* [SOURCE PASSAGE]
____

Improve Your Attention
New research shows that meditation can help you improve your ability to concentrate in two ways. First, it can make you better at focusing on something specific while ignoring distractions. Second, it can make you more capable of noticing what is happening around you, giving you a fuller perspective on the present moment.
Some of the most fascinating research on how meditation affects attention is being conducted by Antoine Lutz, PhD, an associate scientist at the Waisman Laboratory for Brain Imaging and Behavior at the University of Wisconsin at Madison, in collaboration with Richard Davidson and the Laboratory for Affective Neuroscience at the University of Wisconsin. Their work has shown that concentration meditation, in which the meditator focuses complete attention on one thing, such as counting the breath or gazing at an object, activates regions of the brain that are critical for controlling attention. This is true even among novice meditators who receive only brief training. Experienced meditators show even stronger activation in these regions. This you would expect, if meditation trains the brain to pay attention. But extremely experienced meditators (who have more than 44,000 hours of meditation practice) show less activation in these regions, even though their performance on attention tasks is better. The explanation for this, in Lutz’s view, is that the meditation training can eventually help reduce the effort it takes to focus your attention. “This would be consistent with traditional accounts of progress in meditation practice. Sustaining focus becomes effortless,” Lutz says. This suggests that people can immediately enhance concentration by learning a simple meditation technique, and that practice creates even more progress.
…people can immediately enhance concentration by learning a simple meditation technique, and that practice creates even more progress.
The researchers also looked at whether meditation training can improve overall attention. Researchers label our inability to notice things in our environment as “attentional blink.” Most of us experience this throughout the day, when we become so caught up in our own thoughts that we miss what a friend says to us and have to ask her to repeat it. A more dramatic example would be a car accident caused by your thinking about a conversation you just had and not noticing that the car in front of you has stopped. If you were able to reduce your attentional blink, it would mean a more accurate and complete perception of reality—you would notice more and miss less.
To test whether meditation reduces attentional blink, participants had to notice two things occurring in rapid succession, less than a second apart. The findings, published in PLoS Biology, reveal that the meditation training improved the participants’ ability to notice both changes, with no loss in accuracy.

____

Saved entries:
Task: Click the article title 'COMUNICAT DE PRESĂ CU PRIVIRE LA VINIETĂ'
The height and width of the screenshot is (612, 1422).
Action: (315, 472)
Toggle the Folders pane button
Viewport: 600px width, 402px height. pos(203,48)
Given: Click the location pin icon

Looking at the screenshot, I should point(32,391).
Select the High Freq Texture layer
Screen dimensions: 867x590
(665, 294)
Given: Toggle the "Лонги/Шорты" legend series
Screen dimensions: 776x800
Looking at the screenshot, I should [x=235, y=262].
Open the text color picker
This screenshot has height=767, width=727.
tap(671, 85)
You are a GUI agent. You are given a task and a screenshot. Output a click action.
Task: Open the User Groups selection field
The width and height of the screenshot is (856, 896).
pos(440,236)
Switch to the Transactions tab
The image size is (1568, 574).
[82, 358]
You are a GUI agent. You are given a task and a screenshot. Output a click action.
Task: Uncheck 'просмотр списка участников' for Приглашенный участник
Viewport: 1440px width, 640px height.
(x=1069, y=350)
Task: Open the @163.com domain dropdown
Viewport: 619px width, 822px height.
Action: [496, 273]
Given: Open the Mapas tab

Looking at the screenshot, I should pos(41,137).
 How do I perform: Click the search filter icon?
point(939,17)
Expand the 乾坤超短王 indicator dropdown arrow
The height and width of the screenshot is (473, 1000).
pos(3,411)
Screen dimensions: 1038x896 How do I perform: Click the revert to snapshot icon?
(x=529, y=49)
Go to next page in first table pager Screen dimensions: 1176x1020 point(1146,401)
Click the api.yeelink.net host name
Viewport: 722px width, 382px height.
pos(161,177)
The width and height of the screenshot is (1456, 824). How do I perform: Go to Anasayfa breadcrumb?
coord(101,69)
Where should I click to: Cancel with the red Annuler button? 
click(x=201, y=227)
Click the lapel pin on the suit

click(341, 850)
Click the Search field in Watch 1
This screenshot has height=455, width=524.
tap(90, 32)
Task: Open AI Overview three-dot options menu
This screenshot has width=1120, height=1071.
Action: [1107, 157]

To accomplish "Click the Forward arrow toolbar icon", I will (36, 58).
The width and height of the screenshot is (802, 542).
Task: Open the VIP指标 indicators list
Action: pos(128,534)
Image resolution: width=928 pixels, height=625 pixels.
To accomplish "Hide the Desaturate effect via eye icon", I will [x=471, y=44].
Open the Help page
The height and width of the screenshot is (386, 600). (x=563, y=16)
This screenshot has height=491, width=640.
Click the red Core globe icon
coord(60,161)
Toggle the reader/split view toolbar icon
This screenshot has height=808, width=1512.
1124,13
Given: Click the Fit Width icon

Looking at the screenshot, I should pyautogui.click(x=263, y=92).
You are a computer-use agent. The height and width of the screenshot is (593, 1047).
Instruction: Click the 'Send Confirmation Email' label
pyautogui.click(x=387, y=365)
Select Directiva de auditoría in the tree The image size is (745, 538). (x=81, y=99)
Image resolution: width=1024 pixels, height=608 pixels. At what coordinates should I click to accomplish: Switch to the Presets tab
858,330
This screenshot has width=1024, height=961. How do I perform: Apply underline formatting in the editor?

____

* [TASK REQUIREMENTS]
Reproduce verbatim everything in the meditation and attention passage from "The researchers also" down to "and miss less.".

* [ANSWER BELOW]
The researchers also looked at whether meditation training can improve overall attention. Researchers label our inability to notice things in our environment as “attentional blink.” Most of us experience this throughout the day, when we become so caught up in our own thoughts that we miss what a friend says to us and have to ask her to repeat it. A more dramatic example would be a car accident caused by your thinking about a conversation you just had and not noticing that the car in front of you has stopped. If you were able to reduce your attentional blink, it would mean a more accurate and complete perception of reality—you would notice more and miss less.